Data from a dataset:
########################################
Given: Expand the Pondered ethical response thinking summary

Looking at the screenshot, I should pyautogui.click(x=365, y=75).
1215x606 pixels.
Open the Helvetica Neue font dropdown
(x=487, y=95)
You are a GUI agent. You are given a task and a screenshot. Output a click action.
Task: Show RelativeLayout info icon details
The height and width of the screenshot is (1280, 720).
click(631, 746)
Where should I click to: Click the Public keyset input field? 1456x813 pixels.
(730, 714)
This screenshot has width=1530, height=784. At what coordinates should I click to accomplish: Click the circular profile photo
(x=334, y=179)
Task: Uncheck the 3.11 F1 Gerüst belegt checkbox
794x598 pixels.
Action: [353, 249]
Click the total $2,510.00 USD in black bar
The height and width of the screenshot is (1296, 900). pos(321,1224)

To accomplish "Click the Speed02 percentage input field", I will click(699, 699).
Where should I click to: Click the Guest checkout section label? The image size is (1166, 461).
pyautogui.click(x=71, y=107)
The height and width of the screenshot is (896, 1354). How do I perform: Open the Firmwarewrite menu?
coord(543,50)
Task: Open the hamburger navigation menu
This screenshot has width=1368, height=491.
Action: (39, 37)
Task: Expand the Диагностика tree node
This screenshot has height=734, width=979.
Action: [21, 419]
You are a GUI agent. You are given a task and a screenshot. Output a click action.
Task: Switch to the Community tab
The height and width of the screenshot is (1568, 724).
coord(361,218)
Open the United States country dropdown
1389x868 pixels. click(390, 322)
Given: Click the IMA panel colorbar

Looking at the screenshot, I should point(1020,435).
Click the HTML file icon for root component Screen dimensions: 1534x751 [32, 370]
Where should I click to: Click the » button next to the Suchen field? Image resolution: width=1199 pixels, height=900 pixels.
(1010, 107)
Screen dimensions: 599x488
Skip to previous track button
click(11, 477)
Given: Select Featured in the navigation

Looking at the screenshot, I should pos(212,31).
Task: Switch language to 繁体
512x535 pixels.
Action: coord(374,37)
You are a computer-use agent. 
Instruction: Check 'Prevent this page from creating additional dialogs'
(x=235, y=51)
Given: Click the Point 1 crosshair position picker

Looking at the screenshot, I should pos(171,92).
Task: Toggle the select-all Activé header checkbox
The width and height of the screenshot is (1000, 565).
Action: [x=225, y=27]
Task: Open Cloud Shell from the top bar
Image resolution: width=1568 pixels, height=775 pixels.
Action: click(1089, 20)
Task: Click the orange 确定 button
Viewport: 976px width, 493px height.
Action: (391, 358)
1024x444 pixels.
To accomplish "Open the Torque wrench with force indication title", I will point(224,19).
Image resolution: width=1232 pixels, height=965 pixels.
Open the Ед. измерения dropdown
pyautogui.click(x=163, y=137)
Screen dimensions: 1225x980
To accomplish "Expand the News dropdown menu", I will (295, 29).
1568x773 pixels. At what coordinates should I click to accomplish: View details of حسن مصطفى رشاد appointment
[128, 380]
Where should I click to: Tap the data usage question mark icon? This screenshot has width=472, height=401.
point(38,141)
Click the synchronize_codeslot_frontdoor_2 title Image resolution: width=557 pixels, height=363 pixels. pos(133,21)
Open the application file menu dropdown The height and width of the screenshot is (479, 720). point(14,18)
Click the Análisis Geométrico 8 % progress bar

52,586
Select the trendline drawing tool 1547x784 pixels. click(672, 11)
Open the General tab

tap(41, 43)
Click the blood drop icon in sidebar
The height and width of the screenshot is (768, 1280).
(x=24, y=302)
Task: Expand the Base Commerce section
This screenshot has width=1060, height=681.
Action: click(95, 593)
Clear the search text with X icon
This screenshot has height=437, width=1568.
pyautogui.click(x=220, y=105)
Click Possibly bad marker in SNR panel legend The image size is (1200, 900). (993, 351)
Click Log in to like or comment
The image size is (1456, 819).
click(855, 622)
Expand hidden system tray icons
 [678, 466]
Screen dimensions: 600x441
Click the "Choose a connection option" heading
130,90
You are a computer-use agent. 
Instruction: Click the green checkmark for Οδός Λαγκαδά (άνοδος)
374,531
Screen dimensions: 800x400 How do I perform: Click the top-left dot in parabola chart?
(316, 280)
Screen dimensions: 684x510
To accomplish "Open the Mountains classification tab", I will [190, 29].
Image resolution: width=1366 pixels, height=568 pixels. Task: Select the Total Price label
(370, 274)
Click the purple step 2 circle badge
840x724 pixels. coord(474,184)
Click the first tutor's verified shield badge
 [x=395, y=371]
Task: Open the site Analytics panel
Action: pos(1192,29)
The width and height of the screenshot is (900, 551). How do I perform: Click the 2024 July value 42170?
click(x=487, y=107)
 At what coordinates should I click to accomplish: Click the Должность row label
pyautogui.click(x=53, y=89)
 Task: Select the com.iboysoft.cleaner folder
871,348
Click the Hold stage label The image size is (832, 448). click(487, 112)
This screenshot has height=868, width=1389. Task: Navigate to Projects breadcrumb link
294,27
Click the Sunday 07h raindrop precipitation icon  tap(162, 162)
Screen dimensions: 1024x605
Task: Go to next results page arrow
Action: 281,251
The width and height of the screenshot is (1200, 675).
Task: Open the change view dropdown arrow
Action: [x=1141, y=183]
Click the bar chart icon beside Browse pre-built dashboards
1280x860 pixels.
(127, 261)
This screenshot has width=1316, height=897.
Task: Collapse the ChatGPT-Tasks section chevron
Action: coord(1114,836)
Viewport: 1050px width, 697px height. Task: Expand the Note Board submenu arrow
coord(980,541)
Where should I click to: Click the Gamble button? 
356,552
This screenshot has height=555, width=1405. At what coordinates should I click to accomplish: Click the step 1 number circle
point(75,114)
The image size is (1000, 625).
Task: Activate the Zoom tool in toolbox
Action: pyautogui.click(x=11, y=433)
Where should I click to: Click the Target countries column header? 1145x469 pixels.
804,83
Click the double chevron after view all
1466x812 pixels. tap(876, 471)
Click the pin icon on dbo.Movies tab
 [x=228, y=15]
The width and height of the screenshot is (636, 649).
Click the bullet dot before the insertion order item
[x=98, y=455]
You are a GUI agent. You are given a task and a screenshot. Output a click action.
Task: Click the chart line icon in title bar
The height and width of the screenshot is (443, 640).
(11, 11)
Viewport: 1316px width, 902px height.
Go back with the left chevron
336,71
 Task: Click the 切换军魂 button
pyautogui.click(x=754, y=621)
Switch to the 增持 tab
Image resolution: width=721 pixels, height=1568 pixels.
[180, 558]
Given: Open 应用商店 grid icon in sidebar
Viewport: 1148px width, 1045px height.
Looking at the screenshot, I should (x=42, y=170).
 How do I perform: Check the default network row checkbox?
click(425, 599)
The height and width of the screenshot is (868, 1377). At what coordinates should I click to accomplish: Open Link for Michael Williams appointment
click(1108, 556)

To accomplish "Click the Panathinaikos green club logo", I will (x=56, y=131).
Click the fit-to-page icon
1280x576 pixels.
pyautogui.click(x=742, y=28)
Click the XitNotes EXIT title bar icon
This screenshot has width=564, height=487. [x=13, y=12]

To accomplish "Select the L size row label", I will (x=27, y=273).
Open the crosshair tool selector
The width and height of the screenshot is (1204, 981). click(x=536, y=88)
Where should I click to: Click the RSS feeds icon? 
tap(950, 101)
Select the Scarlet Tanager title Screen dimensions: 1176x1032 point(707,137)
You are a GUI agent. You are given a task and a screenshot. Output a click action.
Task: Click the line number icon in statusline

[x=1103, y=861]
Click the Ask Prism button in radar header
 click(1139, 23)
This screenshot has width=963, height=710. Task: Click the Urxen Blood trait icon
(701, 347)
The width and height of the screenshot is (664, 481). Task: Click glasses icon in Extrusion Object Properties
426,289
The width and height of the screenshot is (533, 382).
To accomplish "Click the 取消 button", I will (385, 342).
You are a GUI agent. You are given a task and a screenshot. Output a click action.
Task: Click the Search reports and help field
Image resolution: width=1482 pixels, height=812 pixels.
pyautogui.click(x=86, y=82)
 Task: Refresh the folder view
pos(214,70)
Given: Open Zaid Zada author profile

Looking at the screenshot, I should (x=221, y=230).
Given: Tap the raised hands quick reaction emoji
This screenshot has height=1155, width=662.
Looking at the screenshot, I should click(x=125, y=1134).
########################################
§ **Given exercise**: Collect every line of the data above that contains the string "button", matching case exactly.

§ **Expected answer**:
Where should I click to: Click the » button next to the Suchen field? Image resolution: width=1199 pixels, height=900 pixels.
Skip to previous track button
Task: Click the orange 确定 button
Where should I click to: Click the Gamble button? 
 Task: Click the 切换军魂 button
Click the Ask Prism button in radar header
To accomplish "Click the 取消 button", I will (385, 342).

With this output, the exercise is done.